PEINTURES DE MICHEL FOURNIER
PHOTOGRAPHIES DE BRUNO OLIVIE
EXPOSITION DU VENDREDI 05 JUIN 2009 A FIN JUILLET 2009
VERNISSAGE : VENDREDI 05 JUIN 2009
au Bar Restaurant l'Auberge en Ville
Rue Gaston Jouillerat - Centre Ville - 78410 AUBERGENVILLE
fermé le Samedi après midi et le Dimanche
Michel FOURNIER
Peindre et sculpter, c'est durer. C'est imprimer dans le temps, la volonté de l'homme. Si nous remontons
le cours des siècles à la recherche des civilisations disparues, nous retrouvons leurs traces.

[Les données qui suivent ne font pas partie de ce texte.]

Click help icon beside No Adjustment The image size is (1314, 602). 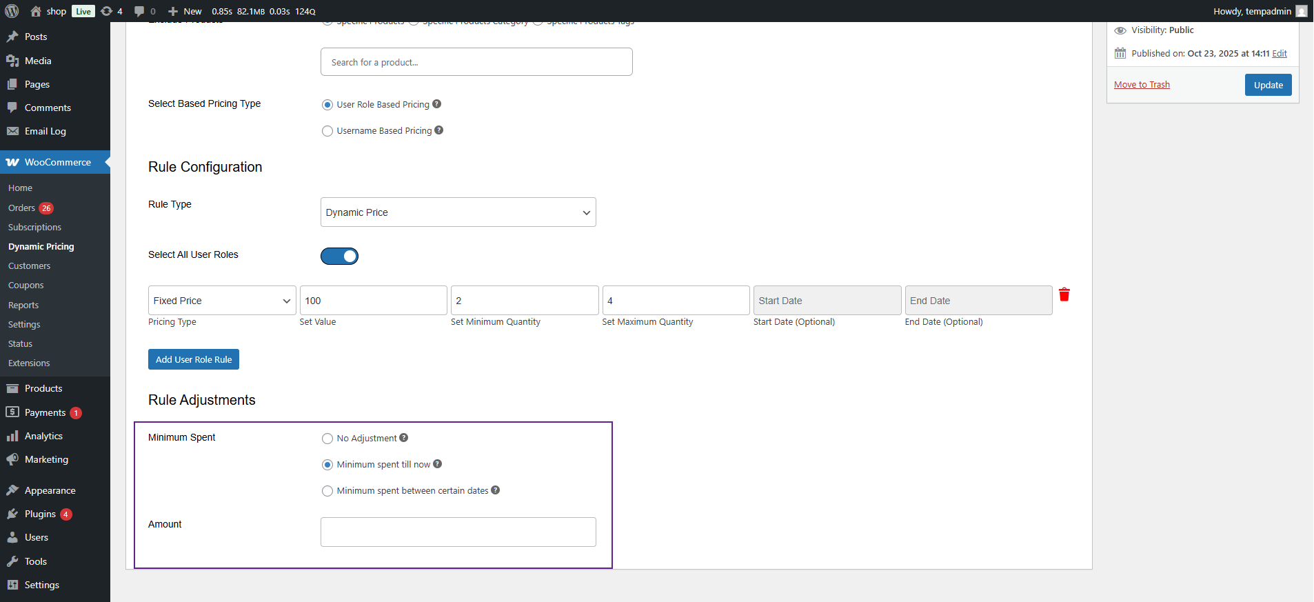click(404, 438)
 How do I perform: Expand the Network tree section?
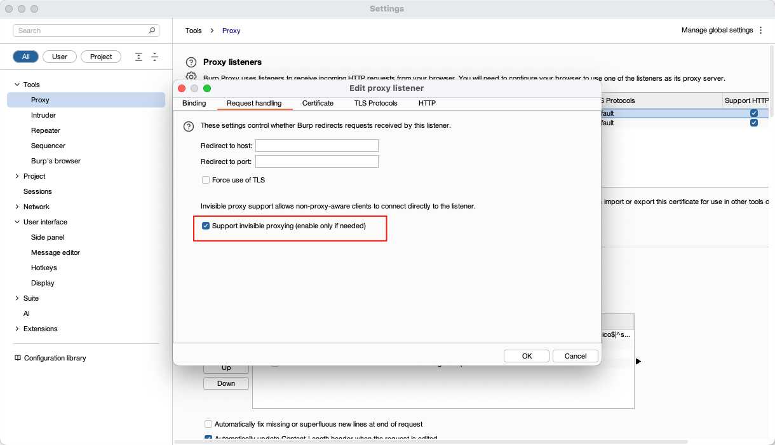pos(17,207)
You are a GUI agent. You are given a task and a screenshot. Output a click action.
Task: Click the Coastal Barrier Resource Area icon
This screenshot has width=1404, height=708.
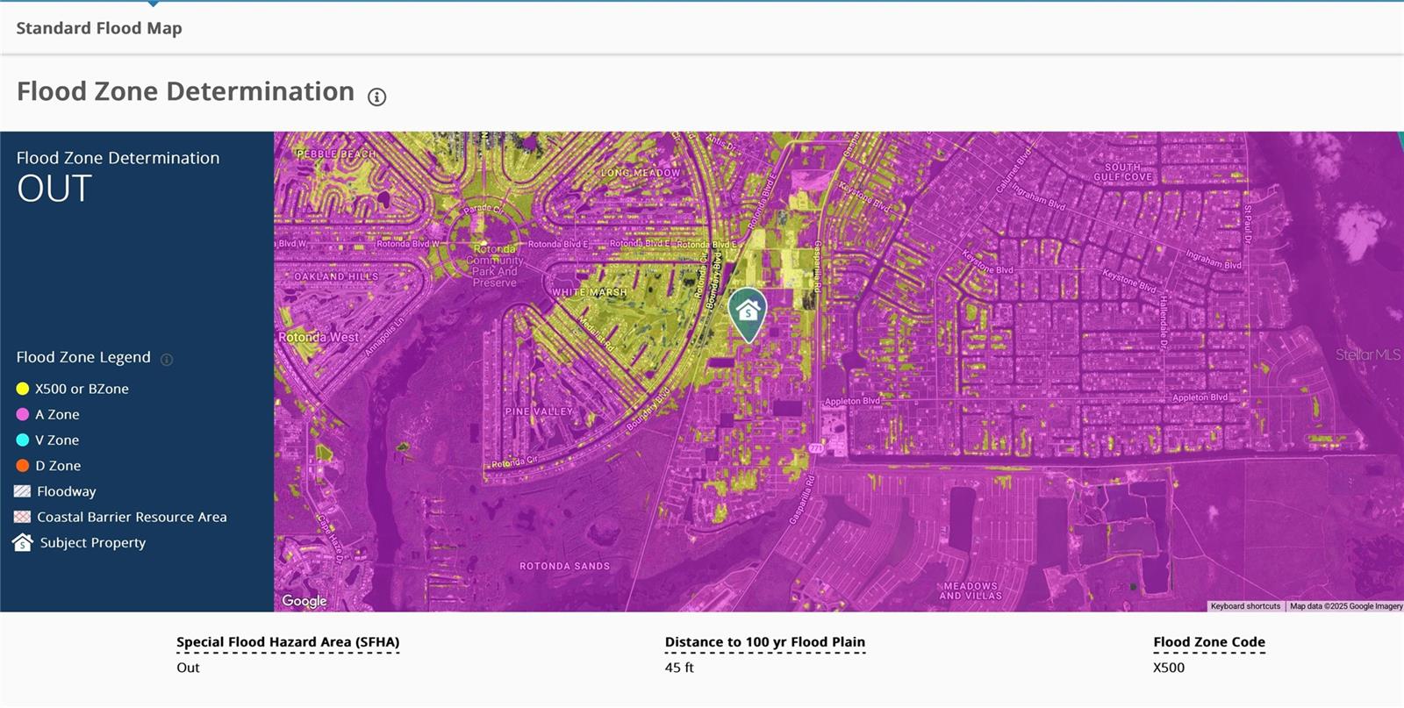[23, 518]
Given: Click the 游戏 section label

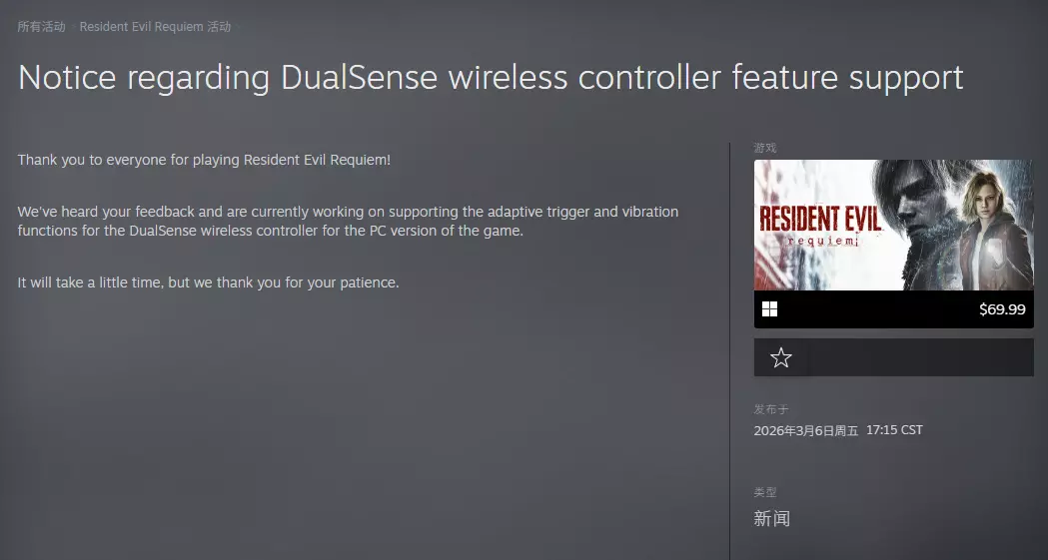Looking at the screenshot, I should click(x=765, y=148).
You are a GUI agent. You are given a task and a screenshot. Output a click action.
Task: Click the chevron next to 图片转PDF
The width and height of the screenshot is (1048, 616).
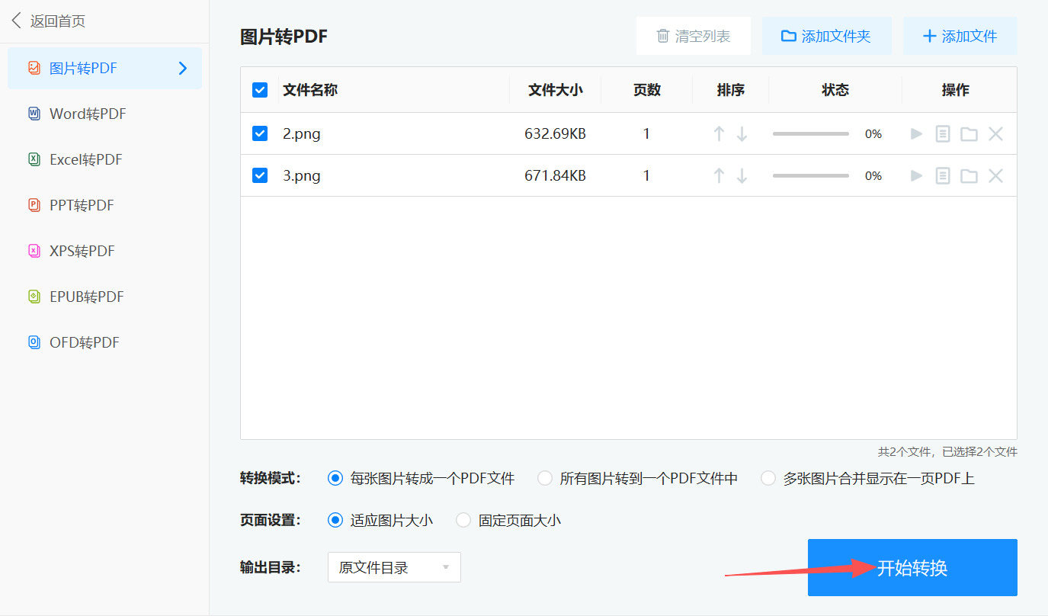pos(182,68)
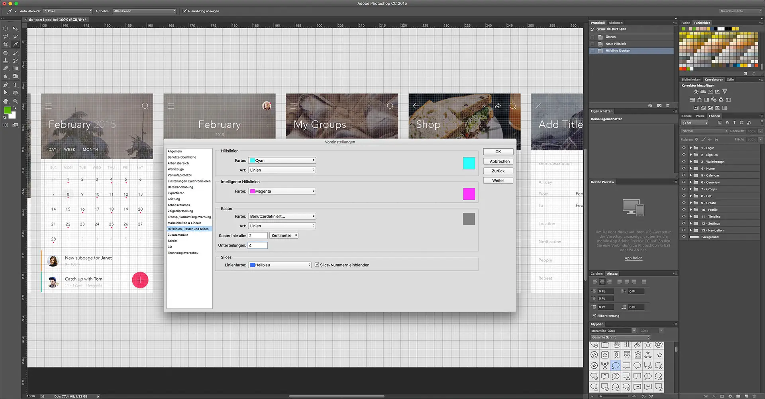The image size is (765, 399).
Task: Expand the 5 - Calendar layer group
Action: [691, 175]
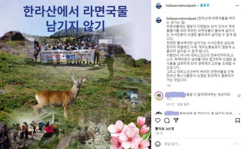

Le langage silencieux nous apprend dans son mystère ce que furent ces civilisations. Ces oeuvres, après des millénaires, sont encore là. Elles n'ont rien perdu de leur puissance de leur
majestueuse sérénité.
Elles sont l'expression des hommes qui créérent. Leurs symboles, leur foi. L'art c'est l'étincelle divine dans la nuit de l'homme, l'aidant à se reconnaître dans ce qu'il a de plus noble de
généreux, de tragique aussi.
J'aimerai tant être humblement si modest artiste représentant de son époque, et faire jaillir la lumière et volume de tout présent.
BRUNO OLIVIE
Un appareil à sténopé se présente sous la forme d'une boîte dont l'une des faces est percée d'un miniscule trou qui laisse entrer la lumière. Sur la surface opposée au trou vient se former
l'image inversée de la réalité extérieure, que l'on peut capturer sur un support photosensible (tel que le papier photographie ou du film).
Pour faire simple, on peut dire que le sténopé fonctionne de la même façon que l'oeil,
il capture des images inversées du visible.
Du fait de la petitesse de l'orifice permettant à la lumière de pénétrer à l'intérieur de l'appareil et de l'absence de focalisation, le temps nécessaire pour impressionner la surface
photosensible est très long. Selon la taille de l'appareil et de l'ouverture, il peut se chiffrer en secondes ou en heures. Le trou du sténopé est minuscule, par conséquent, il permet une plus
longue latitude d'exposition et offre une très grande profondeur de champs (presque à l'infini).